### Brano da esaminare
== == ==
Meloni e il suo team non hanno risposto alle richieste di commento di Nature.

Problemi di fondi

Con una spesa in ricerca e lo sviluppo pari a circa l'1,5% del prodotto interno lordo (PIL), l'Italia è sotto la media dei Paesi dell'Unione Europea, che è del 2,2% circa. La maggior parte dei finanziamenti alla ricerca proviene dall'industria, mentre gli investimenti pubblici rappresentano solo lo 0,5% circa del PIL italiano. Circa 14.000 ricercatori italiani hanno lasciato il Paese tra il 2008 e il 2019, una tendenza che può essere in parte spiegata dai tagli ai budget per la ricerca.

Alcuni ricercatori temono che con il nuovo governo i fondi per la ricerca pubblica possano essere ulteriormente tagliati. "I precedenti governi di destra hanno tagliato in modo significativo la spesa per la scienza", afferma Mario Pianta, economista della Scuola Normale Superiore di Firenze. Il governo di Meloni, secondo lui, dovrà affrontare ulteriori sfide: l'economia italiana è stata colpita dagli alti costi dell'energia, da un'improvvisa esplosione dell'inflazione e dall'aumento del debito pubblico. In questo contesto, secondo Pianta, "i tagli alla spesa per la ricerca sono più facili da ottenere politicamente rispetto ad altri tagli alla spesa pubblica".
== == ==
### Domande
1/ Secondo il brano sui fondi per la ricerca in Italia, quanti ricercatori italiani hanno lasciato il Paese tra il 2008 e il 2019?
2/ Trascriva dal brano sui fondi per la ricerca il tratto compreso tra "Con una spesa" e "per la ricerca.", entrambi inclusi.

### Materiale fornito
== == ==
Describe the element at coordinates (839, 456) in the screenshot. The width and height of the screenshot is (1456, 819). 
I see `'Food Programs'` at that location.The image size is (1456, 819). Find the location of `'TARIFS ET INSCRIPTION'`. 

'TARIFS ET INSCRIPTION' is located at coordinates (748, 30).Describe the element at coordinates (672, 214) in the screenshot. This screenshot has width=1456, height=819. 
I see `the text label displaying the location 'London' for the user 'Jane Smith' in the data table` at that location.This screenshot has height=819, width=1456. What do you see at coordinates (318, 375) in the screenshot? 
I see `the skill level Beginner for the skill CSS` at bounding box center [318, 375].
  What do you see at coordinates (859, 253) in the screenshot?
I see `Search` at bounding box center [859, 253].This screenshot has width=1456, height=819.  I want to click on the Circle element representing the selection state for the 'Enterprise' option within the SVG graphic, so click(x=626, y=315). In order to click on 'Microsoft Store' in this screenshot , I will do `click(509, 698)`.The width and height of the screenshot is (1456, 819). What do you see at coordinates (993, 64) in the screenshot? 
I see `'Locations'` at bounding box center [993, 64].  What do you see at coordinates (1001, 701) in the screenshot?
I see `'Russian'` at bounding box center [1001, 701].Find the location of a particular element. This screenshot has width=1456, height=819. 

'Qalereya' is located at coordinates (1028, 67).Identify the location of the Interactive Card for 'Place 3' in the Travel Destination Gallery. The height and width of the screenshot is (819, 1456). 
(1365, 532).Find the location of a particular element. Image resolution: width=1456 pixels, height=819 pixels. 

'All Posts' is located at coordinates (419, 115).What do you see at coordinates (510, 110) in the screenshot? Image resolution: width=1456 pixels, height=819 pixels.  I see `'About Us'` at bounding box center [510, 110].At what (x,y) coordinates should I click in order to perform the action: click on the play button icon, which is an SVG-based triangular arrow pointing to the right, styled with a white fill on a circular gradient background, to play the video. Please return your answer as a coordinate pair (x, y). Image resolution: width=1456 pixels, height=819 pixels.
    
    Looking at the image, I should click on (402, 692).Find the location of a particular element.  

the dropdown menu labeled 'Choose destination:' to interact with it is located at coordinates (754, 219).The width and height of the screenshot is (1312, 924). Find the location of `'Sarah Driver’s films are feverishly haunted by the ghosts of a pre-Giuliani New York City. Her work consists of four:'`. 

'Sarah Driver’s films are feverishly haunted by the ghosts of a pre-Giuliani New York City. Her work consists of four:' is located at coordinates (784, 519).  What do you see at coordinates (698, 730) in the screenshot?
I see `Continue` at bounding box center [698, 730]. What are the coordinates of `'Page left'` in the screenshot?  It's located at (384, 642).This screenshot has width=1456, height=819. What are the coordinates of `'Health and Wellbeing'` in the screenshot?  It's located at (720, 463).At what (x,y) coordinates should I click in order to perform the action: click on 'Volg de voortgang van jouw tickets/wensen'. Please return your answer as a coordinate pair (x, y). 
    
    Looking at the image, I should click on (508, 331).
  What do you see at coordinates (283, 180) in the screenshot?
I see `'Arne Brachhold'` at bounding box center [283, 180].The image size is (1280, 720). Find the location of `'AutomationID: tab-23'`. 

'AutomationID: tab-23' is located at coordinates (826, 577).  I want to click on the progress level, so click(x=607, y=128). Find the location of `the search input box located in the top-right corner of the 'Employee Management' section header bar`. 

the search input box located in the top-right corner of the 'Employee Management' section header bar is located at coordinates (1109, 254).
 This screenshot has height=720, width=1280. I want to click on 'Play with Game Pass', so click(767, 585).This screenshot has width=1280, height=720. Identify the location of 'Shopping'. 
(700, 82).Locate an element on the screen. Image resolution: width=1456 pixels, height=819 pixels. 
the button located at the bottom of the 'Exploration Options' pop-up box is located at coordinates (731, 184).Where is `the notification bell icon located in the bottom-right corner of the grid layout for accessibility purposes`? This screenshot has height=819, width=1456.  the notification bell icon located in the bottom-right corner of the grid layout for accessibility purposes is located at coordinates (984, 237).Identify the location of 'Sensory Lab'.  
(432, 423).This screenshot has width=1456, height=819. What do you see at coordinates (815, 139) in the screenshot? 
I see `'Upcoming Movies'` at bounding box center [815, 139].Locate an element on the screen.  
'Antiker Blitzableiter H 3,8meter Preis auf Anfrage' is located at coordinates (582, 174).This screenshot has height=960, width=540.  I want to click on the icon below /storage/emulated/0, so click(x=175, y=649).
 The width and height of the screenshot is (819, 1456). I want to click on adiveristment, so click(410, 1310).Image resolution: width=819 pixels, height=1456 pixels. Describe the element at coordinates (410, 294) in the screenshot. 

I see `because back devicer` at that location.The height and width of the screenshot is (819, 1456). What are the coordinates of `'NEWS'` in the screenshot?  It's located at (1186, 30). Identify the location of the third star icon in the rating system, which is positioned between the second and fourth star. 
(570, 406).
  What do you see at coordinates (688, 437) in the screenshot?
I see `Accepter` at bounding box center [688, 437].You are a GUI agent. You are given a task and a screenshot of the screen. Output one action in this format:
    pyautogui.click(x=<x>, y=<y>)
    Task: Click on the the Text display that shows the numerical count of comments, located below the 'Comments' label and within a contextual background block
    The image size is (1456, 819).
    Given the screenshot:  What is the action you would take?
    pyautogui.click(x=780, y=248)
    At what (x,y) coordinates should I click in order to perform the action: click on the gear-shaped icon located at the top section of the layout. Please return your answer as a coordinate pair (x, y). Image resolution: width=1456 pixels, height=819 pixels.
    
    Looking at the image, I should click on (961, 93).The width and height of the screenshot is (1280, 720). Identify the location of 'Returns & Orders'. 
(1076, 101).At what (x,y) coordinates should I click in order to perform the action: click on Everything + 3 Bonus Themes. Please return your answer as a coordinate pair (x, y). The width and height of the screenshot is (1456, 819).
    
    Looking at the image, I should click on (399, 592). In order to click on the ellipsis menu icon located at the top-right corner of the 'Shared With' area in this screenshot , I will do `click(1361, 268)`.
== == ==
### Soluzioni
1/ Circa 14.000 ricercatori.

2/
Con una spesa in ricerca e lo sviluppo pari a circa l'1,5% del prodotto interno lordo (PIL), l'Italia è sotto la media dei Paesi dell'Unione Europea, che è del 2,2% circa. La maggior parte dei finanziamenti alla ricerca proviene dall'industria, mentre gli investimenti pubblici rappresentano solo lo 0,5% circa del PIL italiano. Circa 14.000 ricercatori italiani hanno lasciato il Paese tra il 2008 e il 2019, una tendenza che può essere in parte spiegata dai tagli ai budget per la ricerca.